§ Given records
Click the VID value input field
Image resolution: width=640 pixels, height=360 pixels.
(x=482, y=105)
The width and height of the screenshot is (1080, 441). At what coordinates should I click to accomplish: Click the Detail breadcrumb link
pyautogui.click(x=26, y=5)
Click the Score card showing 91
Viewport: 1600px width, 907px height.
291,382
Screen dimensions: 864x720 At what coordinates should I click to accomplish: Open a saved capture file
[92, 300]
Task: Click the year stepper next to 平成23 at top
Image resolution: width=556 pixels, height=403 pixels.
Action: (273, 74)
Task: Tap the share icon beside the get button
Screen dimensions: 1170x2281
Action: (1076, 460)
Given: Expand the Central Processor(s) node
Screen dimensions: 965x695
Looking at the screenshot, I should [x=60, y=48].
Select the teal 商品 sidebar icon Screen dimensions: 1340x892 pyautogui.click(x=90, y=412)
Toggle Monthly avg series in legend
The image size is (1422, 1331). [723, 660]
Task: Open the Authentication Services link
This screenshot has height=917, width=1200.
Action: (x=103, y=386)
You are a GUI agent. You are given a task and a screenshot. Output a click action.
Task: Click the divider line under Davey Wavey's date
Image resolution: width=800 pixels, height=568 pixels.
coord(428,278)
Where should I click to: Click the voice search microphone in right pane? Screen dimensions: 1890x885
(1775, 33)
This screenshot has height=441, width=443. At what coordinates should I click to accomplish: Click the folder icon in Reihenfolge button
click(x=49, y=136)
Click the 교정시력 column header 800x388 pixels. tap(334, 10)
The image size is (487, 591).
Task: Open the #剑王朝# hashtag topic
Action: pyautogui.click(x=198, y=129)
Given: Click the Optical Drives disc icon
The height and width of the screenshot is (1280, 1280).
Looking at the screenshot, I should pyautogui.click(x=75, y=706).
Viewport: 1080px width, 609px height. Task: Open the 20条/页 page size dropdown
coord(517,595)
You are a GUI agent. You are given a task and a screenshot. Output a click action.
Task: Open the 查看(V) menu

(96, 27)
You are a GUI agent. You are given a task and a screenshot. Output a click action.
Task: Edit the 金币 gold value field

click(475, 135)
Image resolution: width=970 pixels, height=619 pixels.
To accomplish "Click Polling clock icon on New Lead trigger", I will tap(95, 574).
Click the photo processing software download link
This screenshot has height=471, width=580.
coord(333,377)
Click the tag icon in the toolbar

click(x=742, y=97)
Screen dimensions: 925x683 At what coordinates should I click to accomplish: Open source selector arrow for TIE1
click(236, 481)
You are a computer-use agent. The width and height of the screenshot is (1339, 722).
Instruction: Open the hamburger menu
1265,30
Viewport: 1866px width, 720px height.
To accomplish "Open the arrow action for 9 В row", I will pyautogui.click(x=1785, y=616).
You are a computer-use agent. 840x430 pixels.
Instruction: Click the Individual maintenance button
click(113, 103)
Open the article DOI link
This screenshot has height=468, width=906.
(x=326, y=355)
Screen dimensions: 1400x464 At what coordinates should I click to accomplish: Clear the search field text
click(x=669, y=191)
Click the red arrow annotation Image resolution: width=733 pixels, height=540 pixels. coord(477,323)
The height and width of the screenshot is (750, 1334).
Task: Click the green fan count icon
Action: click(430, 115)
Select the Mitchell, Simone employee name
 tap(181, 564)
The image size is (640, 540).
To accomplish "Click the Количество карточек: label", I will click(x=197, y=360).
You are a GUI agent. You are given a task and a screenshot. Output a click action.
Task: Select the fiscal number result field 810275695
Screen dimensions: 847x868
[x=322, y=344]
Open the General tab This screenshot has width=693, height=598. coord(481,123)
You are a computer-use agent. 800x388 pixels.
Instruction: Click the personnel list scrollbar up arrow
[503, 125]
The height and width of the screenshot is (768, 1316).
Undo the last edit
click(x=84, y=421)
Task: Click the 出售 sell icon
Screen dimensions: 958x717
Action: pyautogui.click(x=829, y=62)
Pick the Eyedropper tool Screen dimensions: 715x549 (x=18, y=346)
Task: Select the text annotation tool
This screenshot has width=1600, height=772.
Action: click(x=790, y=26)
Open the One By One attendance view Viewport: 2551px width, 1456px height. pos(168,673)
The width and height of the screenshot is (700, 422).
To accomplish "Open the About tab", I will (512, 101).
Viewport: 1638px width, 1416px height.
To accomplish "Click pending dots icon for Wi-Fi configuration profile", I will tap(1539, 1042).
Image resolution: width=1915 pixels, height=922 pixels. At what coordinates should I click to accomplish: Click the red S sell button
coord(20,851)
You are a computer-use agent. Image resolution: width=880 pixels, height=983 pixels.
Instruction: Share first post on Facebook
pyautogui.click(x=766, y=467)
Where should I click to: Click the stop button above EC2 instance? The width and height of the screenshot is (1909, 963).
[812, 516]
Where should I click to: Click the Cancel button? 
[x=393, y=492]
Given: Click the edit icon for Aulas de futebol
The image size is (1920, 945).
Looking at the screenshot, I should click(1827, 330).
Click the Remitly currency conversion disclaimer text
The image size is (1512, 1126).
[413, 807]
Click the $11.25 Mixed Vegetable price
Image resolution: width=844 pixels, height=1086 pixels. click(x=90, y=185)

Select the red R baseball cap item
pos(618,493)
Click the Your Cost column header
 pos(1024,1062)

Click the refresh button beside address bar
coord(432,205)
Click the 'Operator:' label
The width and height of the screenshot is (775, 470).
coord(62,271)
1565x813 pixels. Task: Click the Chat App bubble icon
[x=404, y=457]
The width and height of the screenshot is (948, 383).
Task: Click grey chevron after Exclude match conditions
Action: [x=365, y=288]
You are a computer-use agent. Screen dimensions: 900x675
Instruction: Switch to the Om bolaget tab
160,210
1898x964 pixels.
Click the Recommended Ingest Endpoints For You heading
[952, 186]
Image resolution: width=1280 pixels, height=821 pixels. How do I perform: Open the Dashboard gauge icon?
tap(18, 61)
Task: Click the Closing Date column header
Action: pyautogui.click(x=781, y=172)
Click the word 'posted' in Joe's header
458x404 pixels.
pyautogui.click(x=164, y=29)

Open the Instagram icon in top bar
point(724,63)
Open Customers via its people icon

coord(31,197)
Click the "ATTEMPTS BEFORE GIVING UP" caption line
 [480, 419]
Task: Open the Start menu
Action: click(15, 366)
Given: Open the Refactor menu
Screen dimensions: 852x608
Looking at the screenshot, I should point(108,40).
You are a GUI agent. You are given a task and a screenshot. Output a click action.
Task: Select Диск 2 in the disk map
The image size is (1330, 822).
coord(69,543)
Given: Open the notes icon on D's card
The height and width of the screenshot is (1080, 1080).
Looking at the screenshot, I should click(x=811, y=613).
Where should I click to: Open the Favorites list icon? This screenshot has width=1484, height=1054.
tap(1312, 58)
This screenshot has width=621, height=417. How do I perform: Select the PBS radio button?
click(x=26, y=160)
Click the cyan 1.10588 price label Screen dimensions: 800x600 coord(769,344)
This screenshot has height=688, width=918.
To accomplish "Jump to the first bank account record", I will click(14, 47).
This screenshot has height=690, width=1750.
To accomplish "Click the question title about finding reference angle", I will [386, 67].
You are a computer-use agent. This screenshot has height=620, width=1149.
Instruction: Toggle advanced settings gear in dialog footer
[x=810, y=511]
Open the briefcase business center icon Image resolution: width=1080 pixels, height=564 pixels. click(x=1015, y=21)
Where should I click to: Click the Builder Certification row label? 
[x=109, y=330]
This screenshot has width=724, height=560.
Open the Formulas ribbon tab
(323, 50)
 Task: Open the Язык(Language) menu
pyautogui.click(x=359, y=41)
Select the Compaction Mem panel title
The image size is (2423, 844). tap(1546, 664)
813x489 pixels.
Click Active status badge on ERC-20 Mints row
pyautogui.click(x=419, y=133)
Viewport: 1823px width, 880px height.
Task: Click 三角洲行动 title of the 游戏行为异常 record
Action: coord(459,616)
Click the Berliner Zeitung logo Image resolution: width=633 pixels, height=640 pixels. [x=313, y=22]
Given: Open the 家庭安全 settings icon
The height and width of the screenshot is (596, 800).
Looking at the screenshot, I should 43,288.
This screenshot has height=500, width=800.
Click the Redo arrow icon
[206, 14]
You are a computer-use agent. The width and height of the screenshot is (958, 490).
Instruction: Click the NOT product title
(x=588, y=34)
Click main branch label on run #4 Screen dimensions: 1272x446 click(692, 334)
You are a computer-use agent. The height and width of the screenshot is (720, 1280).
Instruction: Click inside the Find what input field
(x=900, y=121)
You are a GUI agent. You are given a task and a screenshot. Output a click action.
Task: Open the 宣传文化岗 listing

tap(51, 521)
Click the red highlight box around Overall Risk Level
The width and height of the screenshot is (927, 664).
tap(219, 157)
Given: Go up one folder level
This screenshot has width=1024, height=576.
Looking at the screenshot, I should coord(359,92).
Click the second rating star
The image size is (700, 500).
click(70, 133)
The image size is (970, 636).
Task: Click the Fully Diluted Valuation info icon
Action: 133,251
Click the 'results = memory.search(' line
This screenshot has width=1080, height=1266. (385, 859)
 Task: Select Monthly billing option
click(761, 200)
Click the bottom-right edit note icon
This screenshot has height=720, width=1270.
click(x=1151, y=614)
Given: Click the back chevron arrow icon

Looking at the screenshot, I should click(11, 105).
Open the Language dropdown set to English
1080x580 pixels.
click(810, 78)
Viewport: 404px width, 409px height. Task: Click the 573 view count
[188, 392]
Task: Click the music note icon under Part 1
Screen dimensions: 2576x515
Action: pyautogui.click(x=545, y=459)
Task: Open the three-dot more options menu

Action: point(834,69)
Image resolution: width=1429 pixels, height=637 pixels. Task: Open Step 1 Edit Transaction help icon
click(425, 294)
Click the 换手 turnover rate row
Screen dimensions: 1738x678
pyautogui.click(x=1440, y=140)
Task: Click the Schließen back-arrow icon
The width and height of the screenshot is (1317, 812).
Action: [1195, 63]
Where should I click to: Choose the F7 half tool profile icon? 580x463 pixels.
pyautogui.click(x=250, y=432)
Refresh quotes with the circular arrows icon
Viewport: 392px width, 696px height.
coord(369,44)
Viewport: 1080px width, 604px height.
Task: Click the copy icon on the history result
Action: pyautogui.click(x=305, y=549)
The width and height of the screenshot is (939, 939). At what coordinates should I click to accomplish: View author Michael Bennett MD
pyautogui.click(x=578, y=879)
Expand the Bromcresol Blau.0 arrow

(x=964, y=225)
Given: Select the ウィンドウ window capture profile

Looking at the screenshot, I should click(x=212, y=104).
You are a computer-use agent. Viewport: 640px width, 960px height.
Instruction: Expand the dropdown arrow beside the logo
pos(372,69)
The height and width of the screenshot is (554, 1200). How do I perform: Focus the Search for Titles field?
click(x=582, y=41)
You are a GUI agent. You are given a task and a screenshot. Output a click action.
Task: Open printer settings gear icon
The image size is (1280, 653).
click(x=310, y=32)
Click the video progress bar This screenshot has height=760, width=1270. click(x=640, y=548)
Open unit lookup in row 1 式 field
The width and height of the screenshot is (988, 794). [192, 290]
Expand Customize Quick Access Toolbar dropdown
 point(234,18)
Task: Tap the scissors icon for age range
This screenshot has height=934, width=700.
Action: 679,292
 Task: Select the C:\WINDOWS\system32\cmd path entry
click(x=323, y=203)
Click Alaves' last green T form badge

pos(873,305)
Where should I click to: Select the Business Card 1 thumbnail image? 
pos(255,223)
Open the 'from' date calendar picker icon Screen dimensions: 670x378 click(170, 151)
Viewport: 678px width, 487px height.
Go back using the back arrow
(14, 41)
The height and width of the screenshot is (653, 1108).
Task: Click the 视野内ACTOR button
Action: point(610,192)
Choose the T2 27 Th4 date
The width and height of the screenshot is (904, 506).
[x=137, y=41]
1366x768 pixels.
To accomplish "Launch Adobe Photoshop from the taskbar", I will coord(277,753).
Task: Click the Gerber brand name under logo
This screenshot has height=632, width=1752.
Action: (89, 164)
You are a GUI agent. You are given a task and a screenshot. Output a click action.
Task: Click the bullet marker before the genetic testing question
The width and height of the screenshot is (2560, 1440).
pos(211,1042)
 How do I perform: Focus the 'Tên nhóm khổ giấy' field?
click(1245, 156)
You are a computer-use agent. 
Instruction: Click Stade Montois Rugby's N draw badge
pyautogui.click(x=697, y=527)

§ Your task
Copy the stretch of the records above that runs from the line with "Where should I click to: Open" through the line with "This screenshot has width=724, height=560.". Both end lines belong in the copy, and nothing else does.

§ Solution to the exercise
Where should I click to: Open the Favorites list icon? This screenshot has width=1484, height=1054.
tap(1312, 58)
This screenshot has width=621, height=417. How do I perform: Select the PBS radio button?
click(x=26, y=160)
Click the cyan 1.10588 price label Screen dimensions: 800x600 coord(769,344)
This screenshot has height=688, width=918.
To accomplish "Jump to the first bank account record", I will click(14, 47).
This screenshot has height=690, width=1750.
To accomplish "Click the question title about finding reference angle", I will [386, 67].
You are a computer-use agent. This screenshot has height=620, width=1149.
Instruction: Toggle advanced settings gear in dialog footer
[x=810, y=511]
Open the briefcase business center icon Image resolution: width=1080 pixels, height=564 pixels. click(x=1015, y=21)
Where should I click to: Click the Builder Certification row label? 
[x=109, y=330]
This screenshot has width=724, height=560.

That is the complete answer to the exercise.